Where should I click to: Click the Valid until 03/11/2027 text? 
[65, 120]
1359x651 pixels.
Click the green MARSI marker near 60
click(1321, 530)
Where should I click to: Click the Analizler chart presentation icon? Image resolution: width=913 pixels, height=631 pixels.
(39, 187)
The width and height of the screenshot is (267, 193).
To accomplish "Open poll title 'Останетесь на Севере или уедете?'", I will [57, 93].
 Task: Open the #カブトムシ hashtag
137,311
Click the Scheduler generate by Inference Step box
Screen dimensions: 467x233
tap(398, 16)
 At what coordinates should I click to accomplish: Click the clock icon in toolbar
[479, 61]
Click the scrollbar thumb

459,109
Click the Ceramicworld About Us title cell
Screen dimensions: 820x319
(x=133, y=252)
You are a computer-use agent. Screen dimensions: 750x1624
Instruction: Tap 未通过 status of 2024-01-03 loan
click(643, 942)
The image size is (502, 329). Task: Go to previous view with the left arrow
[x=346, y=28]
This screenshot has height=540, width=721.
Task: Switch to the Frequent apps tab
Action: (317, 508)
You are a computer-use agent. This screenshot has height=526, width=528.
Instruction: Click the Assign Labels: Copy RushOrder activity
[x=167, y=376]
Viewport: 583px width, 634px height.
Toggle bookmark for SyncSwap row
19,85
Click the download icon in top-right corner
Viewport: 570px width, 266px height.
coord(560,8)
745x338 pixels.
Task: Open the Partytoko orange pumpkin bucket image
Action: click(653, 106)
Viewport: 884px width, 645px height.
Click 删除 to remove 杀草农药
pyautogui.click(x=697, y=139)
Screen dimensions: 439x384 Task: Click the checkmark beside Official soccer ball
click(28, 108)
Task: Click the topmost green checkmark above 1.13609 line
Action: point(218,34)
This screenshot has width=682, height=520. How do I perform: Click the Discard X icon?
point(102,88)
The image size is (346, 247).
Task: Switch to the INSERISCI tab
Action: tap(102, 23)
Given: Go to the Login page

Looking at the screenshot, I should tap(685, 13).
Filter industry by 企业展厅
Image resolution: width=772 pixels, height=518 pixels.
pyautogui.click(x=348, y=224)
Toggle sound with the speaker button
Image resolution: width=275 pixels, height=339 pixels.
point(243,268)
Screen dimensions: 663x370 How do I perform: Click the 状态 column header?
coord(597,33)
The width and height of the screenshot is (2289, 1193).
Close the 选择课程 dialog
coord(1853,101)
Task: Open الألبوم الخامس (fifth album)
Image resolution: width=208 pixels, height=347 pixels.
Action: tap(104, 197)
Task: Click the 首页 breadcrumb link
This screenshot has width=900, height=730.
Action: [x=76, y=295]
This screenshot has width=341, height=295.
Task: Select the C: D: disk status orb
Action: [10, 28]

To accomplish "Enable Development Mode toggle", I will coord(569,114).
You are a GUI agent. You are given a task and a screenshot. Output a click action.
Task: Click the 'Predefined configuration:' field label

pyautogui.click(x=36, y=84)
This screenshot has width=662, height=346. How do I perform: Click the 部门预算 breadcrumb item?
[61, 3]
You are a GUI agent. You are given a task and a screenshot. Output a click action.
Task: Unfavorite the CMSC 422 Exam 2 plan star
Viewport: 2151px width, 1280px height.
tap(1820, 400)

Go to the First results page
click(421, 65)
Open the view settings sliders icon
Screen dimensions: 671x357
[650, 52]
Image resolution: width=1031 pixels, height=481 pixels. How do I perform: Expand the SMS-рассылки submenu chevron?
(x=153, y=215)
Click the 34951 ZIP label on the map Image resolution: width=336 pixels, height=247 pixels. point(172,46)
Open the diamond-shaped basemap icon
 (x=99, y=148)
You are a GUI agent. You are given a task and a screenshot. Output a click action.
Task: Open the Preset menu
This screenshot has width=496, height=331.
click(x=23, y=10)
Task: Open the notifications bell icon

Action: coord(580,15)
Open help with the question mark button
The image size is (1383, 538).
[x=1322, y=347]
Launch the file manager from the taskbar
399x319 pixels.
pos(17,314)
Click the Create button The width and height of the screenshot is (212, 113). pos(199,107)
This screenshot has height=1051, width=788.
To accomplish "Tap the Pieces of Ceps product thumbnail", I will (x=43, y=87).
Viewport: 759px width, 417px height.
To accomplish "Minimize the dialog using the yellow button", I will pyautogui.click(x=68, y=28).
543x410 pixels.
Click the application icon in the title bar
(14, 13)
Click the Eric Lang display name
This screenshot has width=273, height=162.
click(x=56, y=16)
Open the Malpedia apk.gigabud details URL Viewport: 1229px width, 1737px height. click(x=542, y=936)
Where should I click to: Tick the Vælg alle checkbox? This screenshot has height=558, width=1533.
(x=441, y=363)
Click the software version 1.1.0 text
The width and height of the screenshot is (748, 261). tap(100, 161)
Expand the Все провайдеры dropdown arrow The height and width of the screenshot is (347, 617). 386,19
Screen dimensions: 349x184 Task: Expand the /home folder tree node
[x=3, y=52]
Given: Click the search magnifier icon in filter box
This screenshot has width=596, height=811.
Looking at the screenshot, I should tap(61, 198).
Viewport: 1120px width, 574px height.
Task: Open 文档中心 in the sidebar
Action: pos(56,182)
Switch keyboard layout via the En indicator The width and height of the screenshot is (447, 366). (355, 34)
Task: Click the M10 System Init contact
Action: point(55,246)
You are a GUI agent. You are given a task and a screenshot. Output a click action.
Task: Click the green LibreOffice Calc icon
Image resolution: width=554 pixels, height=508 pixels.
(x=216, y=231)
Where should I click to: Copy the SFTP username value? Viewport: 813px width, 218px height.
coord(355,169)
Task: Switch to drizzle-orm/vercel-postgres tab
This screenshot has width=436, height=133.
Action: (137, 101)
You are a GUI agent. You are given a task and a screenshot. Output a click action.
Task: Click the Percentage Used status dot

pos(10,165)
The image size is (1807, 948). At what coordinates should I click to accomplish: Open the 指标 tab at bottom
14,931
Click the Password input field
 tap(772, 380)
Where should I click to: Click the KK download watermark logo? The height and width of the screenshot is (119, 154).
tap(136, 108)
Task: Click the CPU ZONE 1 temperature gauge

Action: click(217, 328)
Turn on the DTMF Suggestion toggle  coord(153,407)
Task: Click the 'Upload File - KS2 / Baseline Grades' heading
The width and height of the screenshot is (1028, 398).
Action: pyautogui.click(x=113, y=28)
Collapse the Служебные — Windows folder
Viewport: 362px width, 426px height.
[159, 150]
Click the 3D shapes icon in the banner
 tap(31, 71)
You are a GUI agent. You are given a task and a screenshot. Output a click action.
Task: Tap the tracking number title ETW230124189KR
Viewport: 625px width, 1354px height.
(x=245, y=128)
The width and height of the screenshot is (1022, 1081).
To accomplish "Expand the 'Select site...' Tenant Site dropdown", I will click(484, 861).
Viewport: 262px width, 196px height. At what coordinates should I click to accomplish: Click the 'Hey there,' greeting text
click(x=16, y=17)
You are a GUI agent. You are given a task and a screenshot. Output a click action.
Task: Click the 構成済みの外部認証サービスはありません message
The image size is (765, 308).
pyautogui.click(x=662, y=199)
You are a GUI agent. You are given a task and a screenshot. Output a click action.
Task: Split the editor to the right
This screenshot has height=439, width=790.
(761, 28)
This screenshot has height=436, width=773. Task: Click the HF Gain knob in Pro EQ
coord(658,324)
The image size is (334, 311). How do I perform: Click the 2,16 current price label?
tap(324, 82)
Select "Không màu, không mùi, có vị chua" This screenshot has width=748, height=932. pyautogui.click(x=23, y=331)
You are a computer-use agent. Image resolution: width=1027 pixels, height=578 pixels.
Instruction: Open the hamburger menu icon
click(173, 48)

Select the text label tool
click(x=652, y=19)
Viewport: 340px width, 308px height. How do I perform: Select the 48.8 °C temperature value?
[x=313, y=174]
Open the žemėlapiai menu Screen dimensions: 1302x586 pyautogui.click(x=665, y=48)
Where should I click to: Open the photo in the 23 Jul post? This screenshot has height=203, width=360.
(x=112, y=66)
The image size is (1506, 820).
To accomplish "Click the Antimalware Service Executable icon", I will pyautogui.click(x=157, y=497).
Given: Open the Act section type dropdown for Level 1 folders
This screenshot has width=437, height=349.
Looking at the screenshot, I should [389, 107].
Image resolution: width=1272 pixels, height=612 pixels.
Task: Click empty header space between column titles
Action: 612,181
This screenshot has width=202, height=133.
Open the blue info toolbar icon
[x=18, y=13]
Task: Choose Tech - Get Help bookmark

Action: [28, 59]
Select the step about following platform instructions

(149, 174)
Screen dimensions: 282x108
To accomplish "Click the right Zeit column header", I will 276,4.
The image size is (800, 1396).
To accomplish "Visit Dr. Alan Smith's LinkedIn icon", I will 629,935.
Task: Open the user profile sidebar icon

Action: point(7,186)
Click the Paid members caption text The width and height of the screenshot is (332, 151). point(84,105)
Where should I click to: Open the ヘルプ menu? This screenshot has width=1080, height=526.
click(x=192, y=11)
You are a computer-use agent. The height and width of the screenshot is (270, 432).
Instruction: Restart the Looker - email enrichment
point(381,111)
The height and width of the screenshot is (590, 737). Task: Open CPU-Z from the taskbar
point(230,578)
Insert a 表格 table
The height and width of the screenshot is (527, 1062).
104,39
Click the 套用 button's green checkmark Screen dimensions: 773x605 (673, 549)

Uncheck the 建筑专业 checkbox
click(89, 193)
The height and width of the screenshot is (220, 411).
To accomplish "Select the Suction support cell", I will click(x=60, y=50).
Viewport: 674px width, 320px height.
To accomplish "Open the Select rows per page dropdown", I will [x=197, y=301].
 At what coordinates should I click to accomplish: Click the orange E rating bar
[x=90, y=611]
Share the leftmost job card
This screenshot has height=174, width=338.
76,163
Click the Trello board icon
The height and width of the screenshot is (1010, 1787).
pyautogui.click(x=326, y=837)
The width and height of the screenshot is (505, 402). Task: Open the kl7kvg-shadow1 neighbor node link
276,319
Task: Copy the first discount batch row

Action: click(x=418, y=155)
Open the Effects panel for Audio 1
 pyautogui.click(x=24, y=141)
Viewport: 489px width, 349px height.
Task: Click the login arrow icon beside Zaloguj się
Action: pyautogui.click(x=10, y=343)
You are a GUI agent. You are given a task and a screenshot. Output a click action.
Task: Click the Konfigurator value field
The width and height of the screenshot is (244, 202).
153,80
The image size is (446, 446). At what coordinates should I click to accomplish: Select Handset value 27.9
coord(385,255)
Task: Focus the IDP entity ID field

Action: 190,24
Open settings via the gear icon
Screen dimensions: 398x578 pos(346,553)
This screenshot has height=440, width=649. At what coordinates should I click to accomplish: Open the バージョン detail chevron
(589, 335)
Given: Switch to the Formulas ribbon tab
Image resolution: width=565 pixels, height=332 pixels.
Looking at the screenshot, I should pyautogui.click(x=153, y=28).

- - -

## What the task asks
Starting at the line that contains "Click the 套用", repeat each line exactly through the last one in the listing. Include both of those lines and nothing more.

## Task solution
Click the 套用 button's green checkmark Screen dimensions: 773x605 (673, 549)

Uncheck the 建筑专业 checkbox
click(89, 193)
The height and width of the screenshot is (220, 411).
To accomplish "Select the Suction support cell", I will click(x=60, y=50).
Viewport: 674px width, 320px height.
To accomplish "Open the Select rows per page dropdown", I will [x=197, y=301].
 At what coordinates should I click to accomplish: Click the orange E rating bar
[x=90, y=611]
Share the leftmost job card
This screenshot has height=174, width=338.
76,163
Click the Trello board icon
The height and width of the screenshot is (1010, 1787).
pyautogui.click(x=326, y=837)
The width and height of the screenshot is (505, 402). Task: Open the kl7kvg-shadow1 neighbor node link
276,319
Task: Copy the first discount batch row

Action: click(x=418, y=155)
Open the Effects panel for Audio 1
 pyautogui.click(x=24, y=141)
Viewport: 489px width, 349px height.
Task: Click the login arrow icon beside Zaloguj się
Action: pyautogui.click(x=10, y=343)
You are a GUI agent. You are given a task and a screenshot. Output a click action.
Task: Click the Konfigurator value field
The width and height of the screenshot is (244, 202).
153,80
The image size is (446, 446). At what coordinates should I click to accomplish: Select Handset value 27.9
coord(385,255)
Task: Focus the IDP entity ID field

Action: 190,24
Open settings via the gear icon
Screen dimensions: 398x578 pos(346,553)
This screenshot has height=440, width=649. At what coordinates should I click to accomplish: Open the バージョン detail chevron
(589, 335)
Given: Switch to the Formulas ribbon tab
Image resolution: width=565 pixels, height=332 pixels.
Looking at the screenshot, I should pyautogui.click(x=153, y=28).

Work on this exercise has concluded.